Dynamic Resource Allocation for better device usage efficiency
Srujan Reddy
Introduction
Dynamic Resource Allocation(DRA) is a new feature in Kubernetes to address the pain point of managing assignment of hardware devices like GPUs in a better fashion. This can be understood as higher level generalization of storage allocation pattern in K8s using apis like StorageClass, PV and PVC. Similar to them, you’ll have DeviceClass, ResourceClaimTemplate and ResourceClaim. I have tried this feature with the help of dra-example-driver created by kubernetes-sigs
The Need for DRA
Since the AI boom, there is an increased focus in K8s to address the painpoints of AI/ML workloads. One such problem is k8s ability to allocate GPUs and schedule pods in the node that have GPU, resource sharing between pods etc. This feature is not just limited to GPUs but also for other hardware like network interfaces for which one has to rely on solutions like multus.

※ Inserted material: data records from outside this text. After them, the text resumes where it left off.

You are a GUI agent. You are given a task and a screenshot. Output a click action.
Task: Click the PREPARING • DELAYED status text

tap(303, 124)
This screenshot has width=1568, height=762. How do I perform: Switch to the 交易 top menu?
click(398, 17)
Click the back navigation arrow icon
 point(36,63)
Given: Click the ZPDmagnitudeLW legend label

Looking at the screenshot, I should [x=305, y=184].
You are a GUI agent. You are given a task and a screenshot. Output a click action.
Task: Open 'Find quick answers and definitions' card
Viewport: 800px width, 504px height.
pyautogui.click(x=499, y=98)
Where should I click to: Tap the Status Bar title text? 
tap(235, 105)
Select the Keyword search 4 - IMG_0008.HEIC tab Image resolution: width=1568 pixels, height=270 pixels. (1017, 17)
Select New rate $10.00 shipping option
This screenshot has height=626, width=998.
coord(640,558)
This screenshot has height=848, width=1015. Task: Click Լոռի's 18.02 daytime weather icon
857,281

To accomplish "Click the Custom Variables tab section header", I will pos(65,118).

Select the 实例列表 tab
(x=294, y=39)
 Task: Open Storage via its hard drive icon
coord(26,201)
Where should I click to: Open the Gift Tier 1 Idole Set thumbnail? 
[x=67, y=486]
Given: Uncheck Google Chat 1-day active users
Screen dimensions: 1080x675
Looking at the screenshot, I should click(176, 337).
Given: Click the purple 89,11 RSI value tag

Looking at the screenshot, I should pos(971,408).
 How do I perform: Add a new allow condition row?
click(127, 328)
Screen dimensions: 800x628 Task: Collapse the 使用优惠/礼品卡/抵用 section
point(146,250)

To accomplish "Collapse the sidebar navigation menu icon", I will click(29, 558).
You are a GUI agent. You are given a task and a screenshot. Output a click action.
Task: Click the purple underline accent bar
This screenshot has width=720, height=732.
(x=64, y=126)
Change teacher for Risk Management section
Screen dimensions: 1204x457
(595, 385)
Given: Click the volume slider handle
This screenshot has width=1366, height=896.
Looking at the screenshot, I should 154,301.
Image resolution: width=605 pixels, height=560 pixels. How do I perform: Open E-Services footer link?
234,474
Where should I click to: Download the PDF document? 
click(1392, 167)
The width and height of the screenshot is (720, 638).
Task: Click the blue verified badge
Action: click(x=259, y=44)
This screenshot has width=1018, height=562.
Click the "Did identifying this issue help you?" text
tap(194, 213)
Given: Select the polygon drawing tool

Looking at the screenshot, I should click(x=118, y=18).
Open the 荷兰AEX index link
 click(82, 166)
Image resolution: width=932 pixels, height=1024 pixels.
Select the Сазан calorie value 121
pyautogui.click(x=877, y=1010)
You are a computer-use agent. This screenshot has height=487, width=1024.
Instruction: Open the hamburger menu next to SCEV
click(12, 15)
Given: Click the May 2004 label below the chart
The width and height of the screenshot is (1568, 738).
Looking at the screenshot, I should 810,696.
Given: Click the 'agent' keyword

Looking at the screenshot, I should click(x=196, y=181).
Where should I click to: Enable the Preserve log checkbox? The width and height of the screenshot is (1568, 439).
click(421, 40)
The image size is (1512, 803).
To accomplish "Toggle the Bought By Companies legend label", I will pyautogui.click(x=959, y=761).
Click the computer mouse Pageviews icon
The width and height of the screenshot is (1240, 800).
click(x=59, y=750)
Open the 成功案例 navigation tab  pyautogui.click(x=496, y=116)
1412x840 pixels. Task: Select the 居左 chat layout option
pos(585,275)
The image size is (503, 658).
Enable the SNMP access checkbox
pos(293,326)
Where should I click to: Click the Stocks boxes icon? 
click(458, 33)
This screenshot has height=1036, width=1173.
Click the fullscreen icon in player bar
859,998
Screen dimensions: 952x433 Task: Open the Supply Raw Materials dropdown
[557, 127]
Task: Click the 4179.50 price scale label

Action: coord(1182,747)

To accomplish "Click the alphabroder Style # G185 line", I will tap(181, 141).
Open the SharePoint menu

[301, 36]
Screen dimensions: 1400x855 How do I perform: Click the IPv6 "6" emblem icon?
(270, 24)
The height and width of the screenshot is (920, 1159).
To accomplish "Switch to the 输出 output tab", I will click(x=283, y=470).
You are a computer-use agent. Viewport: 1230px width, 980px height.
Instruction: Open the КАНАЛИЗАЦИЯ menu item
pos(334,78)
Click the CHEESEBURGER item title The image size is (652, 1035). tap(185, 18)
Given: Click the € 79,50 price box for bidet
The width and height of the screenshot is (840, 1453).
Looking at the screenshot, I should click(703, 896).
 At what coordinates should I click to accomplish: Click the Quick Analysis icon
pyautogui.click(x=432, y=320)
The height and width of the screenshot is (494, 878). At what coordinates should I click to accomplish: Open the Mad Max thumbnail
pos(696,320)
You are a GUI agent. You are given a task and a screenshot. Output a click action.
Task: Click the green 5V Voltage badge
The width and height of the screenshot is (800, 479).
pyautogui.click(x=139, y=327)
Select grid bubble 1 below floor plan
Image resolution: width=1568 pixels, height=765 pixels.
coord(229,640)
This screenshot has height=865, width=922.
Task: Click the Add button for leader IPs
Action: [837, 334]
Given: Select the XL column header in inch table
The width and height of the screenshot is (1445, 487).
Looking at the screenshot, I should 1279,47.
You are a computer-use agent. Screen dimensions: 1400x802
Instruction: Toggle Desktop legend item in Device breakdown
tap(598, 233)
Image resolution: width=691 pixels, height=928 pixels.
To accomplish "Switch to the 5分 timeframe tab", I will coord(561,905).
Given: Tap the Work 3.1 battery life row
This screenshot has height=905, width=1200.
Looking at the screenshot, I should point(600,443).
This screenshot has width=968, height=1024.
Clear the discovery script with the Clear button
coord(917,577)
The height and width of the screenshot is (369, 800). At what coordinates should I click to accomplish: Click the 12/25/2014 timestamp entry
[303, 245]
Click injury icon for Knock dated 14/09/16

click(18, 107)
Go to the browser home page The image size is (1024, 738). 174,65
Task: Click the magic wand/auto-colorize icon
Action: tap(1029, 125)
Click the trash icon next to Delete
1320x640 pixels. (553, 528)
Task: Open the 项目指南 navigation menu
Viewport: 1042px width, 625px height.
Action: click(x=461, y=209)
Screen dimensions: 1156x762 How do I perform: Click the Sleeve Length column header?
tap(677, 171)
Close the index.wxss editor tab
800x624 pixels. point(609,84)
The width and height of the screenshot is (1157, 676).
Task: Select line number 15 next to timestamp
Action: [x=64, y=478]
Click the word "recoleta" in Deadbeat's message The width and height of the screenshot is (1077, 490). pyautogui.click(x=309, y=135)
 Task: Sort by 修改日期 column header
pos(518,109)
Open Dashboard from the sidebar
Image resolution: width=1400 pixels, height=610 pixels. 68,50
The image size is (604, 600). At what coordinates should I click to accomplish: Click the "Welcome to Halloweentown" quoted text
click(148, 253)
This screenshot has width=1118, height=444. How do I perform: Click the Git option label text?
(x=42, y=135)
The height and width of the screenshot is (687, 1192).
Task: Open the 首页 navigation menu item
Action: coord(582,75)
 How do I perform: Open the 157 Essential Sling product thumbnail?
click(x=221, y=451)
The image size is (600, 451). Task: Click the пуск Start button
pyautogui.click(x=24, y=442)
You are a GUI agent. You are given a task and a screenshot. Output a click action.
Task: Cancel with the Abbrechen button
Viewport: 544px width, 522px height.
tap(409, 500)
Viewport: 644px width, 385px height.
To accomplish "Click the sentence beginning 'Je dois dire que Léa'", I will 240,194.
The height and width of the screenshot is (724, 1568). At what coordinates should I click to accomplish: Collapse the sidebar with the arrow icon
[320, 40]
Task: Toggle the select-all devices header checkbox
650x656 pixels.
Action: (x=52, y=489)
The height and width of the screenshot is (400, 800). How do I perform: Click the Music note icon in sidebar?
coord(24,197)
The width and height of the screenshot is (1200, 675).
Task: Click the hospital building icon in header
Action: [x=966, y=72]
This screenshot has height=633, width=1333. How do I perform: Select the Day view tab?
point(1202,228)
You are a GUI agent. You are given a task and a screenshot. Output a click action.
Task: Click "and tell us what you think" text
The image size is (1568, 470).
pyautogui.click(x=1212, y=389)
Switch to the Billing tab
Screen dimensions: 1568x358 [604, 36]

The DRA is a step in right direction to address the gap in the synchrony of hardware and pod that uses it.
How it works?
Here is how Kubernetes documentation defines the APIs
ResourceClaim
Describes a request for access to resources in the cluster, for use by workloads. For example, if a workload needs an accelerator device with specific properties, this is how that request is expressed. The status stanza tracks whether this claim has been satisfied and what specific resources have been allocated.
ResourceClaimTemplate
Defines the spec and some metadata for creating ResourceClaims. Created by a user when deploying a workload. The per-Pod ResourceClaims are then created and removed by Kubernetes automatically.
DeviceClass
Contains pre-defined selection criteria for certain devices and configuration for them. DeviceClasses are created by a cluster administrator when installing a resource driver. Each request to allocate a device in a ResourceClaim must reference exactly one DeviceClass.
ResourceSlice
Used by DRA drivers to publish information about resources (typically devices) that are available in the cluster.
DeviceTaintRule
Used by admins or control plane components to add device taints to the devices described in ResourceSlices.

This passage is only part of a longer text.